Assignment:
Each entry needs to be retyped exactly.

Materials provided:
====
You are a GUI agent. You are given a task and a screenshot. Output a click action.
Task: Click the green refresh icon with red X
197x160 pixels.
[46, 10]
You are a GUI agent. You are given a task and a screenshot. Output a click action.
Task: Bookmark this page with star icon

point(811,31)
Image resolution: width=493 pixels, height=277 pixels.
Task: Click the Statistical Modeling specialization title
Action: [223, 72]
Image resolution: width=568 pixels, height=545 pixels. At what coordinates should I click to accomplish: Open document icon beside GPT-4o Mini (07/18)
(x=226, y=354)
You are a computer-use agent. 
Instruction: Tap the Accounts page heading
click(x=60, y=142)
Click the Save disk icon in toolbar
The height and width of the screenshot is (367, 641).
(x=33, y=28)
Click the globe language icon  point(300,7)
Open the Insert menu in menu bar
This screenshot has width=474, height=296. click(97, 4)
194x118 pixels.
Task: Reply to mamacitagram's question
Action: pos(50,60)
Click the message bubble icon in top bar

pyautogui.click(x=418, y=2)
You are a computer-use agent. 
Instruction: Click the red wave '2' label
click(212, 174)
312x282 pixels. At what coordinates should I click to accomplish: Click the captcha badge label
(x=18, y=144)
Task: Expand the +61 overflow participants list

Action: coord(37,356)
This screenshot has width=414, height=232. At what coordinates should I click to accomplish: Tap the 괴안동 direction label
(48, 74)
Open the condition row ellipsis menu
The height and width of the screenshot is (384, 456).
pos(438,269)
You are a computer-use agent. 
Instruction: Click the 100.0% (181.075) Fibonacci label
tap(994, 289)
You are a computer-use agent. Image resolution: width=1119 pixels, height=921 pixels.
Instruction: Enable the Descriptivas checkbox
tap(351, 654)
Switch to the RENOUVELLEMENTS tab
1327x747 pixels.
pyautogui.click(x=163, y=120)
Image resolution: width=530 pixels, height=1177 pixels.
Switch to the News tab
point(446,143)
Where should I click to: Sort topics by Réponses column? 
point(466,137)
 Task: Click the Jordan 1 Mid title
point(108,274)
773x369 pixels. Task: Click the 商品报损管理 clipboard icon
====
Completed task:
You are a GUI agent. You are given a task and a screenshot. Output a click action.
Task: Click the green refresh icon with red X
197x160 pixels.
[46, 10]
You are a GUI agent. You are given a task and a screenshot. Output a click action.
Task: Bookmark this page with star icon

point(811,31)
Image resolution: width=493 pixels, height=277 pixels.
Task: Click the Statistical Modeling specialization title
Action: [223, 72]
Image resolution: width=568 pixels, height=545 pixels. At what coordinates should I click to accomplish: Open document icon beside GPT-4o Mini (07/18)
(x=226, y=354)
You are a computer-use agent. 
Instruction: Tap the Accounts page heading
click(x=60, y=142)
Click the Save disk icon in toolbar
The height and width of the screenshot is (367, 641).
(x=33, y=28)
Click the globe language icon  point(300,7)
Open the Insert menu in menu bar
This screenshot has width=474, height=296. click(97, 4)
194x118 pixels.
Task: Reply to mamacitagram's question
Action: pos(50,60)
Click the message bubble icon in top bar

pyautogui.click(x=418, y=2)
You are a computer-use agent. 
Instruction: Click the red wave '2' label
click(212, 174)
312x282 pixels. At what coordinates should I click to accomplish: Click the captcha badge label
(x=18, y=144)
Task: Expand the +61 overflow participants list

Action: coord(37,356)
This screenshot has width=414, height=232. At what coordinates should I click to accomplish: Tap the 괴안동 direction label
(48, 74)
Open the condition row ellipsis menu
The height and width of the screenshot is (384, 456).
pos(438,269)
You are a computer-use agent. 
Instruction: Click the 100.0% (181.075) Fibonacci label
tap(994, 289)
You are a computer-use agent. Image resolution: width=1119 pixels, height=921 pixels.
Instruction: Enable the Descriptivas checkbox
tap(351, 654)
Switch to the RENOUVELLEMENTS tab
1327x747 pixels.
pyautogui.click(x=163, y=120)
Image resolution: width=530 pixels, height=1177 pixels.
Switch to the News tab
point(446,143)
Where should I click to: Sort topics by Réponses column? 
point(466,137)
 Task: Click the Jordan 1 Mid title
point(108,274)
773x369 pixels. Task: Click the 商品报损管理 clipboard icon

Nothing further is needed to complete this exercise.